Earlier this month, the Court of Justice of the European Union issued a judgment that will have major implications for all businesses which transfer personal data internationally.
This isn’t just a matter for multinationals or tech companies; international transfers are crucial for all sorts of businesses, large and small. They can happen when businesses store data in the cloud, send data to other organisations or engage suppliers based outside of Europe.
The latest decision came in the long-running legal battle between Austrian privacy campaigner Max Schrems and social media giant Facebook, which has already had a huge impact on international transfers of personal information. Back in 2013, while he was still a student, Mr Schrems made a complaint against Facebook.
His complaint arose from the revelations of whistle-blower Edward Snowden, which revealed that US authorities routinely intercepted and retained information from social media companies. A case was brought in Ireland, where Facebook has its EU headquarters, and related cases have been proceeding through the courts ever since.
The complaint revolves around the validity of transfers of personal data from the EU to the US. The General Data Protection Regulation, like its predecessor the 1995 Data Protection Directive, contains a broad prohibition on the transfers of personal data outside the EU. However, this prohibition can be overcome in various ways.
The most popular of these are where the transfer is to a country which the European Commission has decided gives adequate protection to personal data (a so-called ‘adequacy decision’), or where the data exporter and the data importer agree to a contract containing European Commission-approved standard contract clauses. Both of these methods were under scrutiny in this case.
Mr Schrems’ original case led to a ruling in 2015 that the previous ‘Safe Harbor’ framework for data transfers to the US did not offer adequate protection for individuals in Europe.
The latest case has moved on to consider the validity of both the standard contractual clauses and the replacement for Safe Harbor, the EU/US Privacy Shield, which in reality is a partial adequacy decision for certain companies in the US. Mr Schrems argued that neither the EU/US Privacy Shield nor the standard contractual clauses offered adequate protection to his data once it had been transferred to the US, because of the wide powers of US authorities over the personal data of non-US citizens.
In the most eye-catching part of the judgment, the Court ruled that the EU/US Privacy Shield does not offer appropriate safeguards for data protection, because of the US government’s wide powers to collect and review personal data held in its jurisdiction.
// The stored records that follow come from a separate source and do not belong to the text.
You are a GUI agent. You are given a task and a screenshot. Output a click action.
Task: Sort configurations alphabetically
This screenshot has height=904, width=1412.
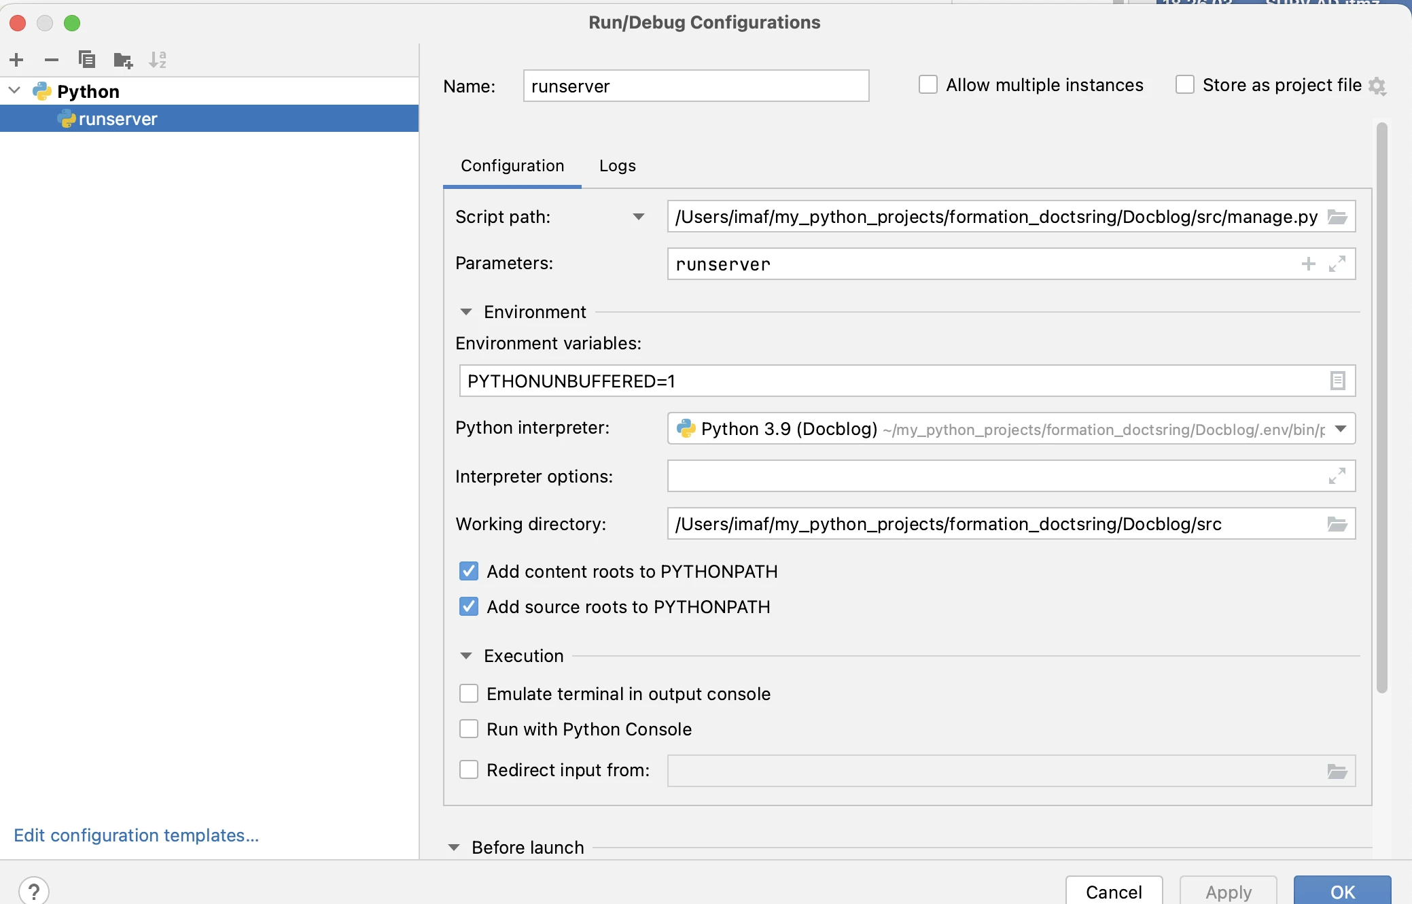(x=158, y=60)
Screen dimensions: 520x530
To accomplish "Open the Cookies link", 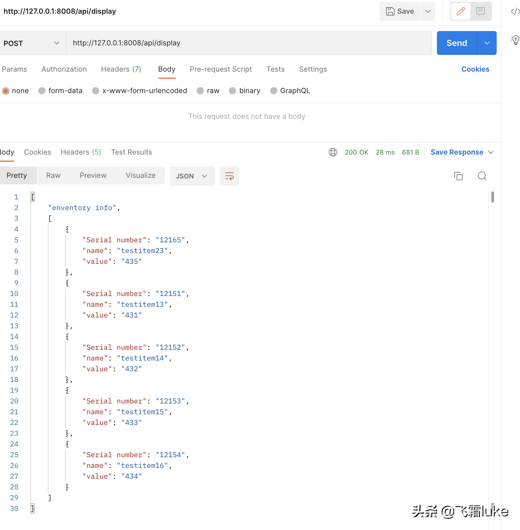I will pyautogui.click(x=475, y=69).
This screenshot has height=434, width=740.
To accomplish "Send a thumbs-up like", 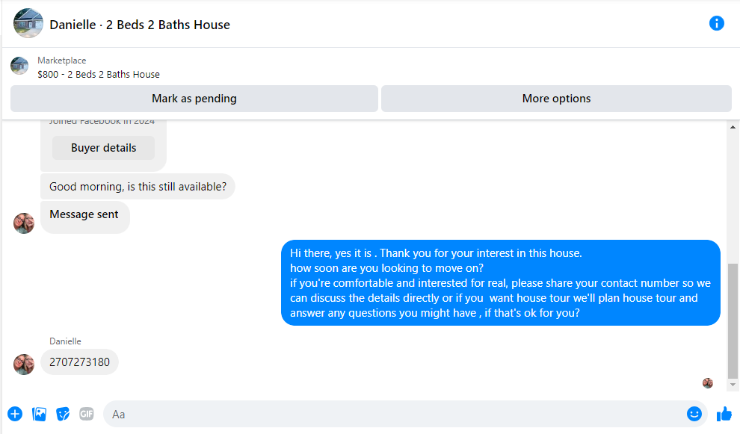I will (724, 414).
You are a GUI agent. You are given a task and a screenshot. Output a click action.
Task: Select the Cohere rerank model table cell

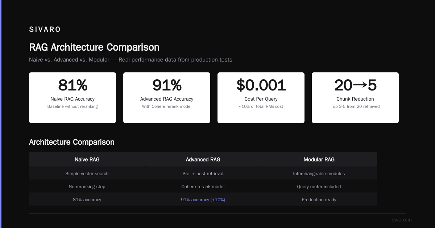click(x=203, y=187)
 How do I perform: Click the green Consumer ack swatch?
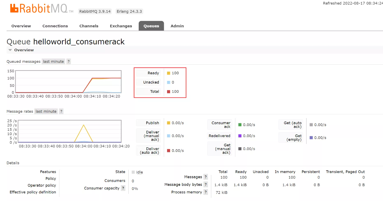click(240, 125)
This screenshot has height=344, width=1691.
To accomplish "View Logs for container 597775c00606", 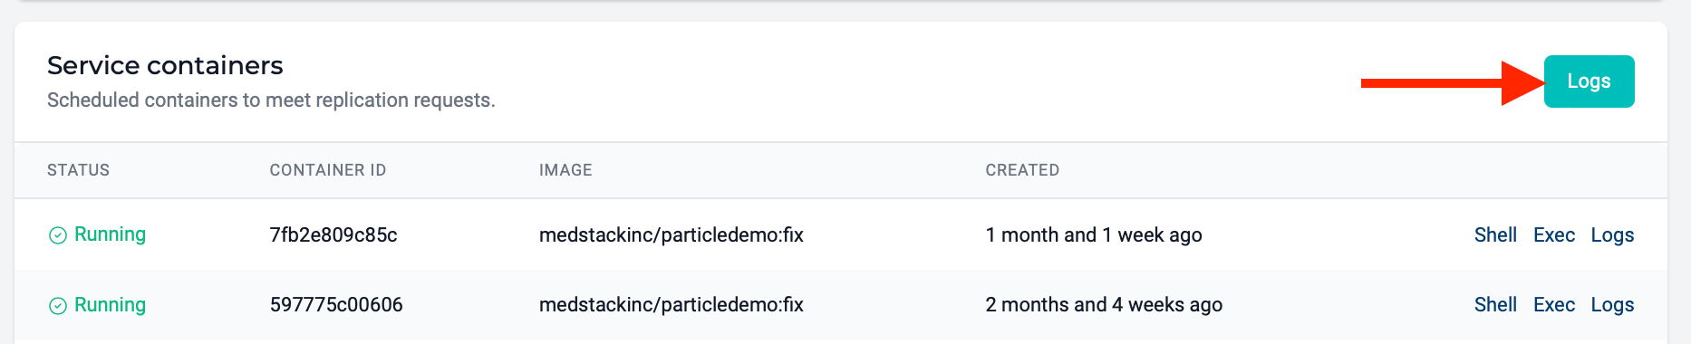I will pos(1612,305).
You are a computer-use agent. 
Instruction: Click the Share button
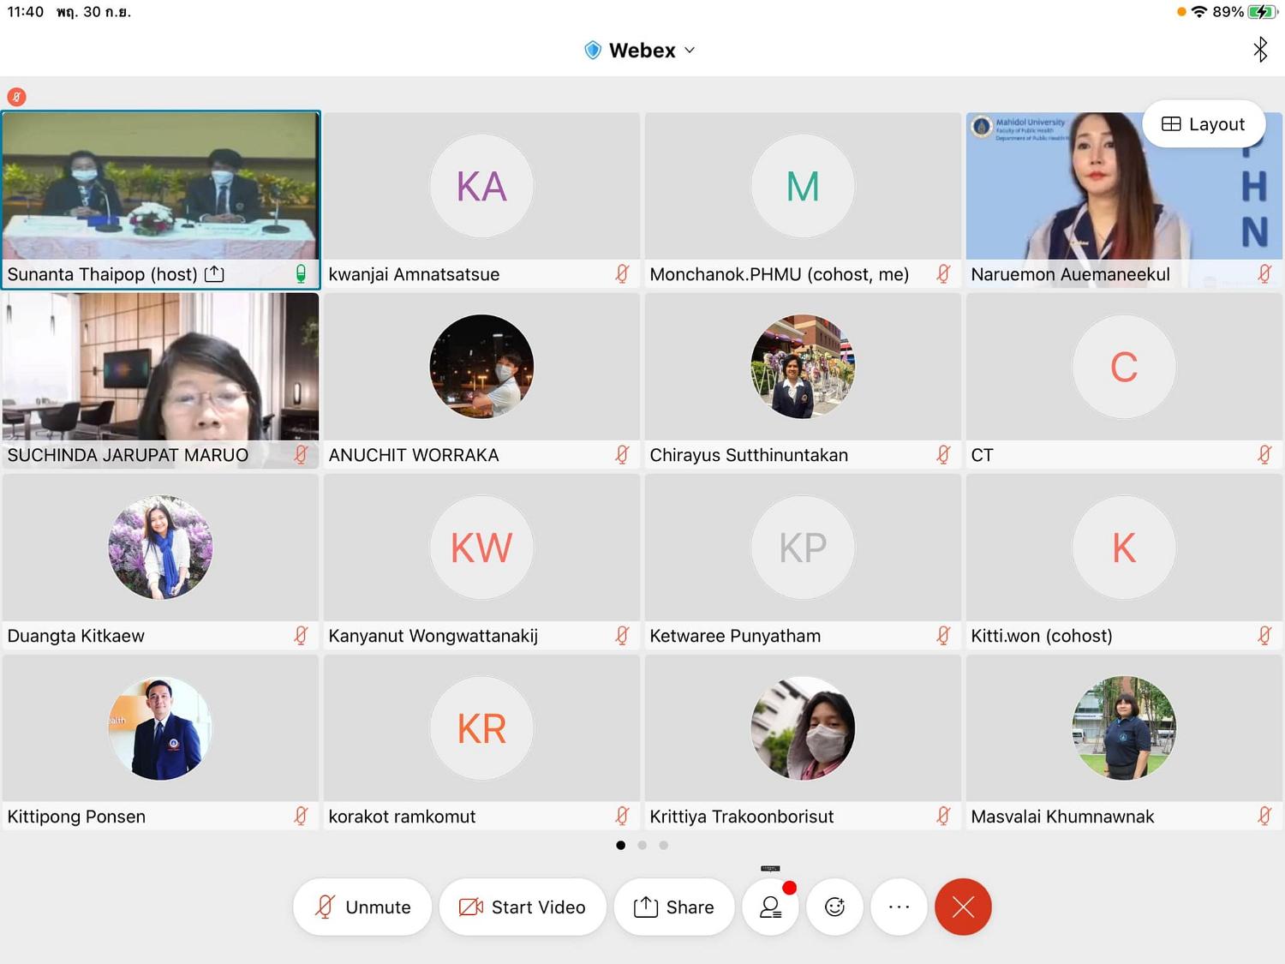pos(674,907)
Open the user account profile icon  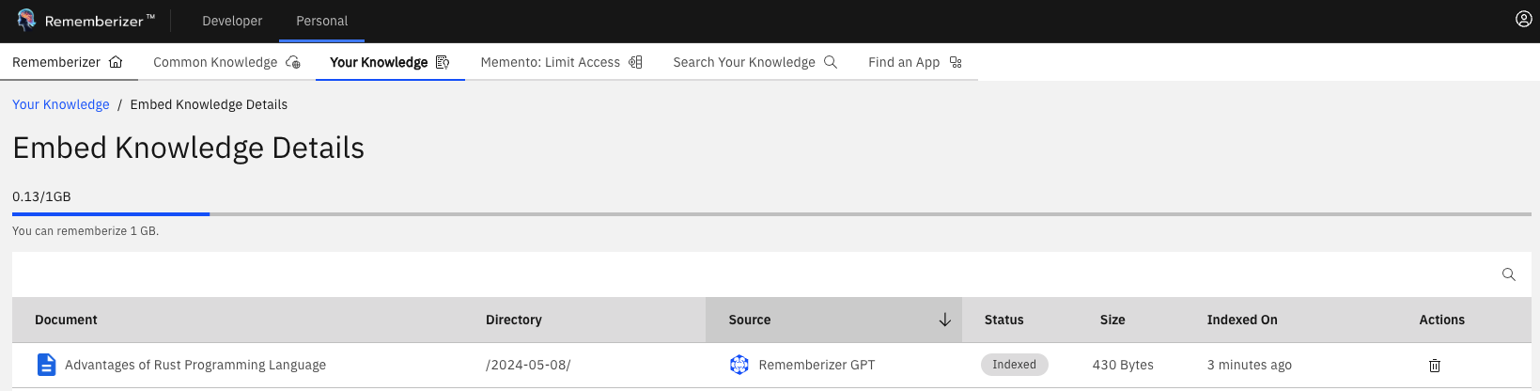[1523, 20]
Accordingly, the Court annulled the adequacy decision in respect of the EU/US Privacy Shield.
Data transfers under that framework will no longer be valid. As with the similar ruling in 2015 in respect of Safe Harbor, the EU Commission and US authorities may try again to find a replacement scheme, but this appears increasingly difficult, particularly in light of the existing US administration’s increasingly protectionist agenda.
Perhaps more importantly, however, the Court also ruled on the use of standard contractual clauses, which can be used to transfer data anywhere in the world, not just to the US. To the huge relief of many businesses, the Court upheld the use of standard contractual clauses as a means of validating transfers outside the EU.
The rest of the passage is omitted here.